Andrew Sullivan points me to a piece by Michael Brendan Dougherty bemoaning the “troubling persistence” of eugenic thought in America. But Dougherty’s evidence for this is tissue-paper thin, especially in his credulous treatment of the high abortion rate among women with Down syndrome babies:

In an article that explores this sympathetically, Alison Piepmeier writes:

Repeatedly women told me that they ended the pregnancy not because they wanted a “perfect child” (as one woman said, “I don’t know what ‘perfect child’ even means”) but because they recognized that the world is a difficult place for people with intellectual disabilities.

If the numbers on abortion and Down syndrome are even remotely accurate, the birth of a Down baby is something already against the norm. As medical costs are more and more socialized, it is hard to see how the stigma attached to “choosing” to carry a Down syndrome child to term will not increase. Why choose to burden the health system this way? Instead of neighbors straightforwardly admiring parents for the burden they bear with a disabled child, society is made up of taxpayers who will roll their eyes at the irresponsible breeder, who is costing them a mint in “unnecessary” medical treatment and learning specialists at school. Why condemn a child to a “life like that,” they will wonder.

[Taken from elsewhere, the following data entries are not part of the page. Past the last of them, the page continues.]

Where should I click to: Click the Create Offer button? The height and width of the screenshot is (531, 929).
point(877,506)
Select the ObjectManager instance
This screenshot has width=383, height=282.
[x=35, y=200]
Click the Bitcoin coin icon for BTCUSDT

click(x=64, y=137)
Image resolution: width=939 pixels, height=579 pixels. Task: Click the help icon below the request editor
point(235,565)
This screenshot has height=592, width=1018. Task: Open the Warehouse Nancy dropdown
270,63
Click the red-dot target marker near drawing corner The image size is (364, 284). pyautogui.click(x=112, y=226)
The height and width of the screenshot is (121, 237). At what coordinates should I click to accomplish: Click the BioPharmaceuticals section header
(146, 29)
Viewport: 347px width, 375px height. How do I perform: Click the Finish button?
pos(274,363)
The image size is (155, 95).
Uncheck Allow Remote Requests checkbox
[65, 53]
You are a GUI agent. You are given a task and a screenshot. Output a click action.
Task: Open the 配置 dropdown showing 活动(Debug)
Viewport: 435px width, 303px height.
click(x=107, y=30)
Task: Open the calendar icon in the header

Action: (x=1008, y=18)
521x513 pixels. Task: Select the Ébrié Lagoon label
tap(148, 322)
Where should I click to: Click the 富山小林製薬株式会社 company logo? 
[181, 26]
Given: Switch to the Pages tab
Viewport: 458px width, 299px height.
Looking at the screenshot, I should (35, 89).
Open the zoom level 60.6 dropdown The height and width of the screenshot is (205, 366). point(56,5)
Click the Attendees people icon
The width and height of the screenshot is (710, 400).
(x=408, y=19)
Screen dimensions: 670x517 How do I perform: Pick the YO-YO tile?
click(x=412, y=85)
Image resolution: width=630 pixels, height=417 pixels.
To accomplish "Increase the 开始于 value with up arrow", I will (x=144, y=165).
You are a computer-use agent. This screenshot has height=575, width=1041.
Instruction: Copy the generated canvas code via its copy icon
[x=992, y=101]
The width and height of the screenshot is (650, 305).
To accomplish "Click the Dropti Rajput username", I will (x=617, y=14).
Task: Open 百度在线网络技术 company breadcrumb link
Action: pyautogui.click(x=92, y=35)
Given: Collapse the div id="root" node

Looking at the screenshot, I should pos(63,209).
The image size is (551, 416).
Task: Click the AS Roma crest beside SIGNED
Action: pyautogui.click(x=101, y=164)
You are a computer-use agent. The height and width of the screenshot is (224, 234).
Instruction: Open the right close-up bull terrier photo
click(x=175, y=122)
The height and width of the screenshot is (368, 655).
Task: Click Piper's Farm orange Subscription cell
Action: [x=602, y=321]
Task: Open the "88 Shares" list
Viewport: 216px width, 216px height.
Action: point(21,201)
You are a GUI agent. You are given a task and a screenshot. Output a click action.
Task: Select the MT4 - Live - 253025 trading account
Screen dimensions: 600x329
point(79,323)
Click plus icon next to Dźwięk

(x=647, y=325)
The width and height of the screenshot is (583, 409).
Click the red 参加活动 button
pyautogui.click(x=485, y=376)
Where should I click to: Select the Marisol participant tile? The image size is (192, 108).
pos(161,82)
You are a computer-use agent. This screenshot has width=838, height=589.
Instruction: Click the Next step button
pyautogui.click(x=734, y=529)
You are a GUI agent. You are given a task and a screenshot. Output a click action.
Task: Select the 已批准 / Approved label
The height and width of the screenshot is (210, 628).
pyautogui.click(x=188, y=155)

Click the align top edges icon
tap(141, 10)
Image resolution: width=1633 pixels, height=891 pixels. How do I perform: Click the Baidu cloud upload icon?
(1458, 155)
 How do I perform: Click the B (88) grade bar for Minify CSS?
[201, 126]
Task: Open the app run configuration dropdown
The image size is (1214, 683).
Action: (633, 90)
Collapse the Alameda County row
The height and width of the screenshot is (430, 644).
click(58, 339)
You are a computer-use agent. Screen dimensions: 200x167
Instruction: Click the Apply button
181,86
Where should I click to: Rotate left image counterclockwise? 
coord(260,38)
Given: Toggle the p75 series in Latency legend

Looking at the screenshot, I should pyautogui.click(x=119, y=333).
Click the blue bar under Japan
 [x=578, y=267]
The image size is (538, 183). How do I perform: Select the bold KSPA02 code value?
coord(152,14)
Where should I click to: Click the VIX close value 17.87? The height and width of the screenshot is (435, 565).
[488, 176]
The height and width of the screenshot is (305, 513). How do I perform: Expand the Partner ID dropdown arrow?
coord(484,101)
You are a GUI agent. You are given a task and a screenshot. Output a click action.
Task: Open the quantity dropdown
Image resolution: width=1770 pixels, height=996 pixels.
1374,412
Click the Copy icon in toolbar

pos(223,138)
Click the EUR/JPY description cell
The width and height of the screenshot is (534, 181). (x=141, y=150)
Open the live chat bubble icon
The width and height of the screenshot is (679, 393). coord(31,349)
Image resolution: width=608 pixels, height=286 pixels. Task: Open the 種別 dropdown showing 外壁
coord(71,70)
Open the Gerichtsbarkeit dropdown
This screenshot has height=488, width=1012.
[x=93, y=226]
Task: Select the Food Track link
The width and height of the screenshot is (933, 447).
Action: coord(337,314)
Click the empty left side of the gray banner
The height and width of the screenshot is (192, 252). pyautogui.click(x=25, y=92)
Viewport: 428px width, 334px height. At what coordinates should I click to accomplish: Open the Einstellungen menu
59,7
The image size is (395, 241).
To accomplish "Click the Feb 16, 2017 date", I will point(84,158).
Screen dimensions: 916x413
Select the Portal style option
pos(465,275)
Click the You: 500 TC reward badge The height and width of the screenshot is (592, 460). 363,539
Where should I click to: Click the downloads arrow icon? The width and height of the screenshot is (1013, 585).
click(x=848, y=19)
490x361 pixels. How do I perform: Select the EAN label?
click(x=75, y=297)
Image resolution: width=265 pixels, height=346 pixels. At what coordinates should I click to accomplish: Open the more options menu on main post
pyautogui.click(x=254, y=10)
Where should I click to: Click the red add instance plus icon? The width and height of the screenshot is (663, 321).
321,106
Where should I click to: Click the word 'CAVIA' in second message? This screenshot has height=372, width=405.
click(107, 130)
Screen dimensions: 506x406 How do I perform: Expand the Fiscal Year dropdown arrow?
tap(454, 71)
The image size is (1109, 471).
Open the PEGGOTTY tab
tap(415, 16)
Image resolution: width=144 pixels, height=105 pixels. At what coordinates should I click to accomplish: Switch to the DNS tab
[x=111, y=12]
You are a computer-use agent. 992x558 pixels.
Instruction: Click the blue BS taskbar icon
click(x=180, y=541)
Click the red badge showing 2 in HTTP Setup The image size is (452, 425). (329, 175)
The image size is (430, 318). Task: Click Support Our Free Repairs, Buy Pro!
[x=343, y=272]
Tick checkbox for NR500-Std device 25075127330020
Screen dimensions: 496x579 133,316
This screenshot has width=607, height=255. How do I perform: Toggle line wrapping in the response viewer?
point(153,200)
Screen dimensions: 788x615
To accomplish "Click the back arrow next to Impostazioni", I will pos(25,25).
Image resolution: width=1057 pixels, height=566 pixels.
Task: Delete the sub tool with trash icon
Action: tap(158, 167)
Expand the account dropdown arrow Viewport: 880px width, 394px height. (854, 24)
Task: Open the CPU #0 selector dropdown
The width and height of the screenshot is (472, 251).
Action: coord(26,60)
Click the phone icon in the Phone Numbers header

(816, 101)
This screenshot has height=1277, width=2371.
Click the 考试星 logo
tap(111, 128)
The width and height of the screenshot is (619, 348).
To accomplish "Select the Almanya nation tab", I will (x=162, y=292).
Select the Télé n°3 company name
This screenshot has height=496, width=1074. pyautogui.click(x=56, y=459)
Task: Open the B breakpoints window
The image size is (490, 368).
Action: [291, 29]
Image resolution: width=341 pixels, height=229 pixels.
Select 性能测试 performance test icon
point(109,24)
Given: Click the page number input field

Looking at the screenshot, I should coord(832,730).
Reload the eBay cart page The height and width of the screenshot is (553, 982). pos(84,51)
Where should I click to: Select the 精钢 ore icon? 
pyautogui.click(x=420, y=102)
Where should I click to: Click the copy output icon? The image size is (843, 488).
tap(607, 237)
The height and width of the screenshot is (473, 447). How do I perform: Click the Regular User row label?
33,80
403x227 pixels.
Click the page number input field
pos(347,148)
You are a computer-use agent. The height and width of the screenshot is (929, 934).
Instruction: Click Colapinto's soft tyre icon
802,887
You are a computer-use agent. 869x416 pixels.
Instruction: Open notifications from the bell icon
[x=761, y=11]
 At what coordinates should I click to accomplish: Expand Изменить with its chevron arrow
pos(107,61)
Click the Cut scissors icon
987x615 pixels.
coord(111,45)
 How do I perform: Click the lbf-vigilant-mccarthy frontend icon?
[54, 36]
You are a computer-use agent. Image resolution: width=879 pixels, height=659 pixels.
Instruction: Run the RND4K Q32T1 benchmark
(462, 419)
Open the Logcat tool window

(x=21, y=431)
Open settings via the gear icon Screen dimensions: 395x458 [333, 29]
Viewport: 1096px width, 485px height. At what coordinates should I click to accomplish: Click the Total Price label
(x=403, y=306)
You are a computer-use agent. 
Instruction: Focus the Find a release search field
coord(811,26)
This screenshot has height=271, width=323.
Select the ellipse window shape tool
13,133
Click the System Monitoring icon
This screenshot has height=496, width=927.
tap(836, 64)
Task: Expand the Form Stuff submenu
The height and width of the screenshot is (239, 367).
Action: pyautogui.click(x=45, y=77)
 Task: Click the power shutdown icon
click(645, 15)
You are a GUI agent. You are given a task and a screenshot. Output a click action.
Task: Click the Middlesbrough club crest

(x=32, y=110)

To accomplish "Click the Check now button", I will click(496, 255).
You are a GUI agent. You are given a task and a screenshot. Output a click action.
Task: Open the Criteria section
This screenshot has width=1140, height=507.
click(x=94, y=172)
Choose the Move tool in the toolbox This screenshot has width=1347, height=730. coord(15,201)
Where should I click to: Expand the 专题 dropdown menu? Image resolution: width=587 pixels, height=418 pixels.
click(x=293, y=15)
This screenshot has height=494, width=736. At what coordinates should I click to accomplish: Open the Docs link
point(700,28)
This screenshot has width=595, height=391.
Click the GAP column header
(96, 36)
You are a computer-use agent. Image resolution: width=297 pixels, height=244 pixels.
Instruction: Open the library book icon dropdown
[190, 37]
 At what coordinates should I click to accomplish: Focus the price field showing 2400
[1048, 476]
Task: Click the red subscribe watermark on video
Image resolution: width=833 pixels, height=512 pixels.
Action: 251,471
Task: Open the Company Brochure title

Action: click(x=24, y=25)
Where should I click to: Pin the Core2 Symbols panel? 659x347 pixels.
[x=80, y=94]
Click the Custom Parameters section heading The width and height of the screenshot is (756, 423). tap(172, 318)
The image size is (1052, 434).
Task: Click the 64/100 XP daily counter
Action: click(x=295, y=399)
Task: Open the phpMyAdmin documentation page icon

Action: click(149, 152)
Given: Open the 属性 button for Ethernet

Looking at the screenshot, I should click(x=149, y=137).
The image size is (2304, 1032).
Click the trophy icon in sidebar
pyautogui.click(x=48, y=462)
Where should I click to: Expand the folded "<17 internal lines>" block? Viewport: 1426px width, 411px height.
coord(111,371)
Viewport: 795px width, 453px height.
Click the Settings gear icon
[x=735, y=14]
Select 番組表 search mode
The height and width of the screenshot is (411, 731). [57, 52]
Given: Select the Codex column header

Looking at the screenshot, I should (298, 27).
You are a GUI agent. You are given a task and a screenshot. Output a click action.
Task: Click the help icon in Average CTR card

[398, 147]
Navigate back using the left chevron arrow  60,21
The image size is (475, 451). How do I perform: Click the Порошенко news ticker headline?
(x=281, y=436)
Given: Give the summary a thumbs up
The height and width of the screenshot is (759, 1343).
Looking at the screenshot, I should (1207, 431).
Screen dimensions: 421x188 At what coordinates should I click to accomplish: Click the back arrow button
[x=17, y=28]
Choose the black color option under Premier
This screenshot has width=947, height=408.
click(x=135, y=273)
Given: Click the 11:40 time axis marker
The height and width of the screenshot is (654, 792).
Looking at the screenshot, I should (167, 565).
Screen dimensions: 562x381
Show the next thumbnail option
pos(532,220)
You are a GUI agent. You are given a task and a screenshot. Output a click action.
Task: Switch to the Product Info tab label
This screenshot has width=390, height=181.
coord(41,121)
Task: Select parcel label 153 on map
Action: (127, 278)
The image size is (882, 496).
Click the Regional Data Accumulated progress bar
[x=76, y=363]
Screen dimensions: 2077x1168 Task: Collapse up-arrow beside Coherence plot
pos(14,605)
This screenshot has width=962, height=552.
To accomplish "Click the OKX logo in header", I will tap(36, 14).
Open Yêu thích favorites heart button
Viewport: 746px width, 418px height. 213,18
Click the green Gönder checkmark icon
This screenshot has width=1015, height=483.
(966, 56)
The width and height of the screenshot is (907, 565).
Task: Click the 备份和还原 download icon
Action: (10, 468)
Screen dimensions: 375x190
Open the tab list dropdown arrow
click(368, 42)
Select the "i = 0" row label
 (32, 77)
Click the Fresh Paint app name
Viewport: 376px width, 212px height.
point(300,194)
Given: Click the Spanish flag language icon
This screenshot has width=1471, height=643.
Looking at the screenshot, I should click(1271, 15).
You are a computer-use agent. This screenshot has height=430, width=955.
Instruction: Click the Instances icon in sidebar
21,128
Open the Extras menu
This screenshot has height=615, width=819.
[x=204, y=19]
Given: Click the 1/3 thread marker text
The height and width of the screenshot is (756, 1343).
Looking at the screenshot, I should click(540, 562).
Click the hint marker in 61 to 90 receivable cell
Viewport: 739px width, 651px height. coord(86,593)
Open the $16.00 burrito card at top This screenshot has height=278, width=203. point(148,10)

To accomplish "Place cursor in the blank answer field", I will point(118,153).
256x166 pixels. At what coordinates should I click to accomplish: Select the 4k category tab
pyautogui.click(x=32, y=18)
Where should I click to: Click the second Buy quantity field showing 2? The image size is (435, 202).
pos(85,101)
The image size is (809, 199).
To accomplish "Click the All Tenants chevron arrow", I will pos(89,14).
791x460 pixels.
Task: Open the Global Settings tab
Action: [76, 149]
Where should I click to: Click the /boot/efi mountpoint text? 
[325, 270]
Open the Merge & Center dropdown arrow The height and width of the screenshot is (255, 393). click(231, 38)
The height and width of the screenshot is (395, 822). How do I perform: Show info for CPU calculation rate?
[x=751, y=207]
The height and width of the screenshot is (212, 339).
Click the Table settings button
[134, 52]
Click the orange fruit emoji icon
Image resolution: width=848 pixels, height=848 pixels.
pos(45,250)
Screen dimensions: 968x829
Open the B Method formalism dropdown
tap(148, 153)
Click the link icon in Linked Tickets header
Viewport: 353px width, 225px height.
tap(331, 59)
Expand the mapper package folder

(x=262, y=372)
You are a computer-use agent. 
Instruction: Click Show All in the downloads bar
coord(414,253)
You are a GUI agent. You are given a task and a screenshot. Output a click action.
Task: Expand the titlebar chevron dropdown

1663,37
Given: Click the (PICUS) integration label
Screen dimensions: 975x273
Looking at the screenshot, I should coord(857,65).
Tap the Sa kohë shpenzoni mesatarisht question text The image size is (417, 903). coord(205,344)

Oh please. These women were lying. The reason they had abortions is because raising a Down syndrome child is a tremendous amount of work and, for many people, not very rewarding. But that sounds shallow and selfish, so they resorted instead to an excuse that sounds a little more caring. Far from being afraid of eye-rolling neighbors who disapprove of carrying the baby to term because it might lead to higher tax rates, they’re explicitly trying to avoid the ostracism of neighbors who would think poorly of them for aborting a child just because it’s a lot of work to raise.

This has nothing to do with eugenic thought one way or the other. The more prosaic truth is simpler: Most of us aren’t saints, and given a choice, we’d rather have a child without Down syndrome. You can approve or disapprove of this as you will, but that’s all that’s going on here.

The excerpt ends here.